> READING PASSAGE:
══════════════════════════════

BIG DATA on AWS

MIS reporting bottleneck resolved for India’s Largest Electricity Distributor

BUSINESS CHALLENGE

Thousands of feeders city-wide generate SCADA data every 15 minutes amounting to 500,000 records per day. Multi-dimensional reports are generated to identify and fix transmission losses, power failures and to improve service quality. With their existing on premise IT setup on Oracle SuperCluster, the MIS team struggled to present reports to decision makers on time.

BUSINESS GOAL

Timely availability of scheduled and ad-hoc reports to decision-makers enabling them to address quality issues.

SOLUTION OVERVIEW

  • Daily transfer of raw data to AWS cloud storage
  • AWS Architecture – Redshift cluster for Data orchestration & EC2 for Report Generation App
  • Batch processing for data cleansing, transformation and loading
  • Reports generated by directly querying Redshift data-sets

SOLUTION HIGHLIGHTS

  • A highly resilient, rapidly scalable AWS architecture conforming to best practices
  • Optimal operation of Redshift clusters
  • Significant reduction in query execution time

VALUE PROPOSITION

PERFORMANCE ENHANCEMENT

  • Daily Reports that needed 5+ hours to be generated, were now generated in less than 10 seconds
  • Yearly reports that took 12+ hours to be generated, were generated now in less than 1 minute

COST OPTIMIZATION

  • An automated process to backup everyday data, terminate the Redshift clusters and build
    them afresh next day with the existing data
  • Pay-as-you go Cloud model reduced 60% cost on data storage

HIGHLY SECURE BUILD

  • On premise to AWS connection was established using VPN Tunnelling
  • Role-based access control for the AWS environment
  • Cloud storage implemented with AWS best practices

══════════════════════════════

> GIVEN MATERIAL:
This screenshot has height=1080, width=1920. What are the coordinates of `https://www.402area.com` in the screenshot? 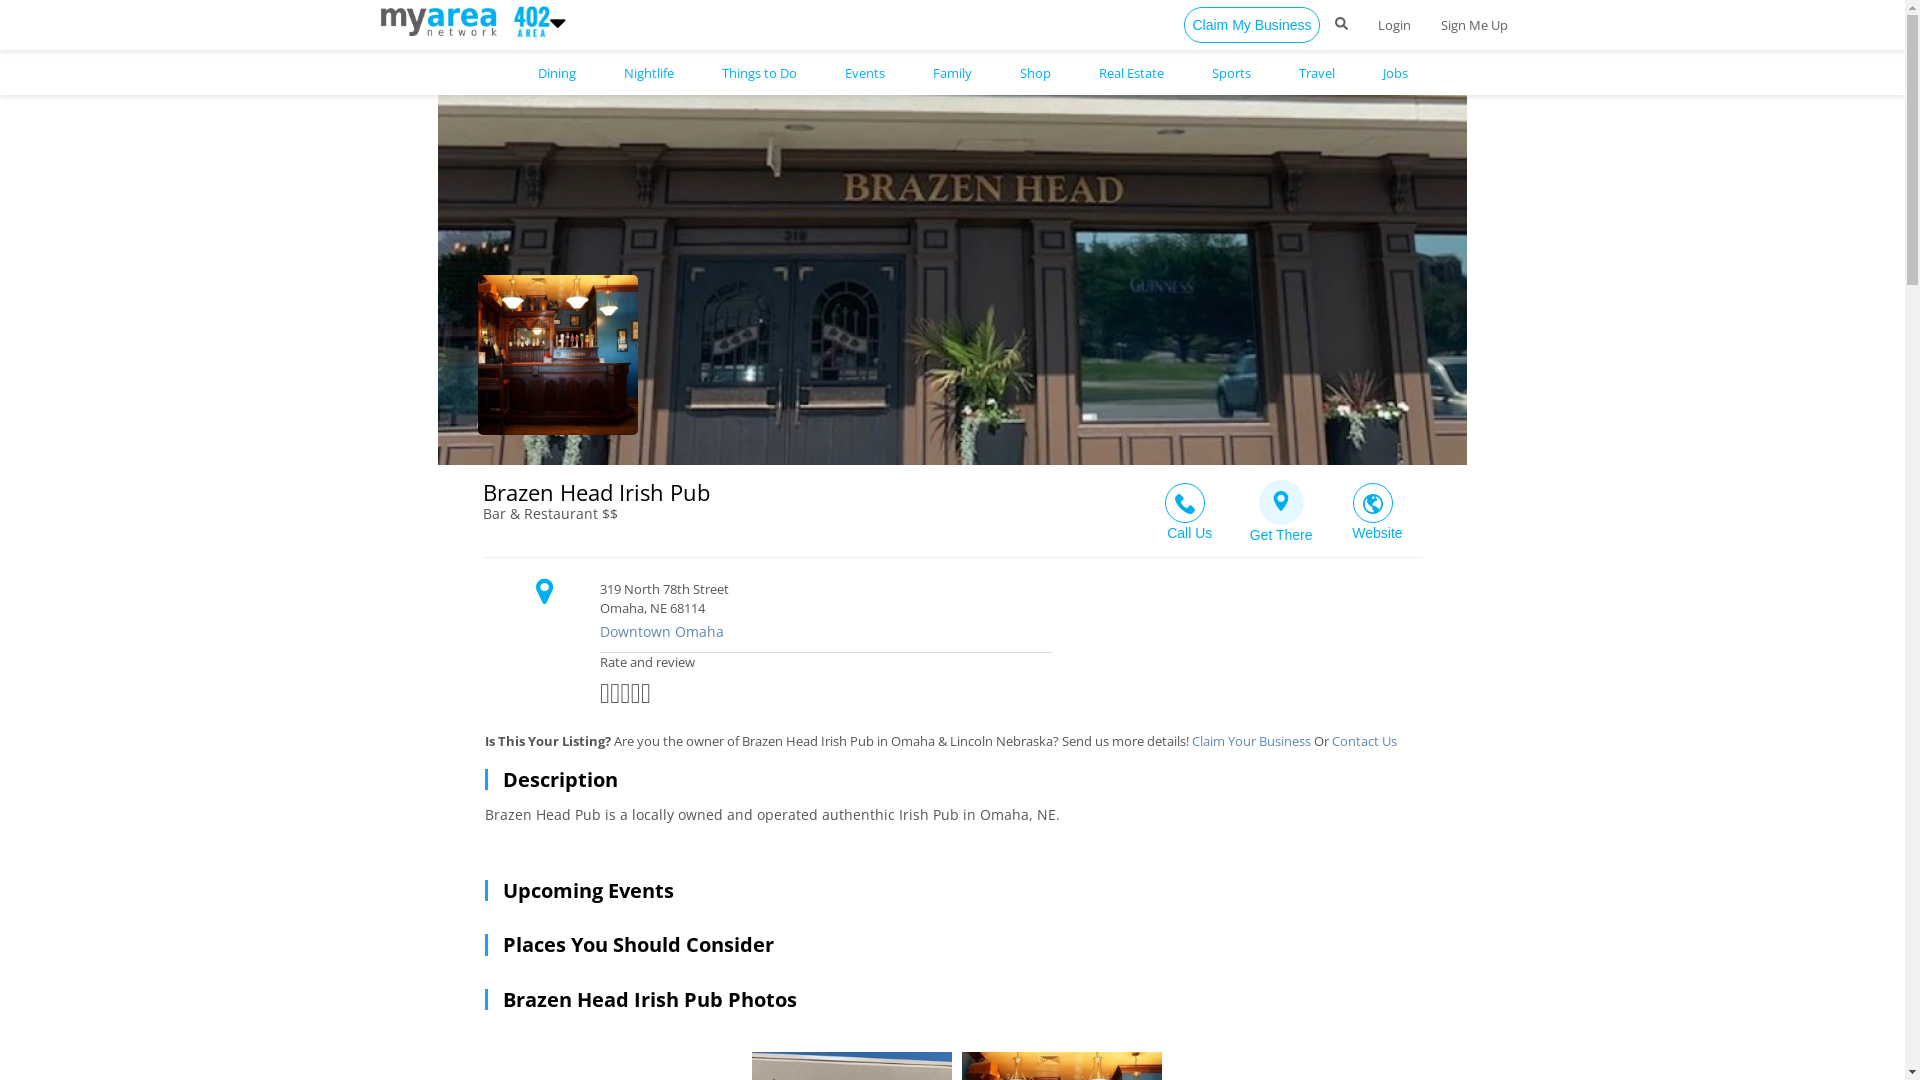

══════════════════════════════

> GIVEN EXERCISE:
Answer these from the AWS case study:
1. How many records per day does the SCADA data from the feeders amount to?
2. How long do yearly reports now take to generate?
3. How was the connection from on premise to AWS established?
The listing was drawn from a different source than the case study.

> ANSWER TO THE PROBLEM:
1. 500,000 records per day.
2. Less than 1 minute.
3. Using VPN Tunnelling.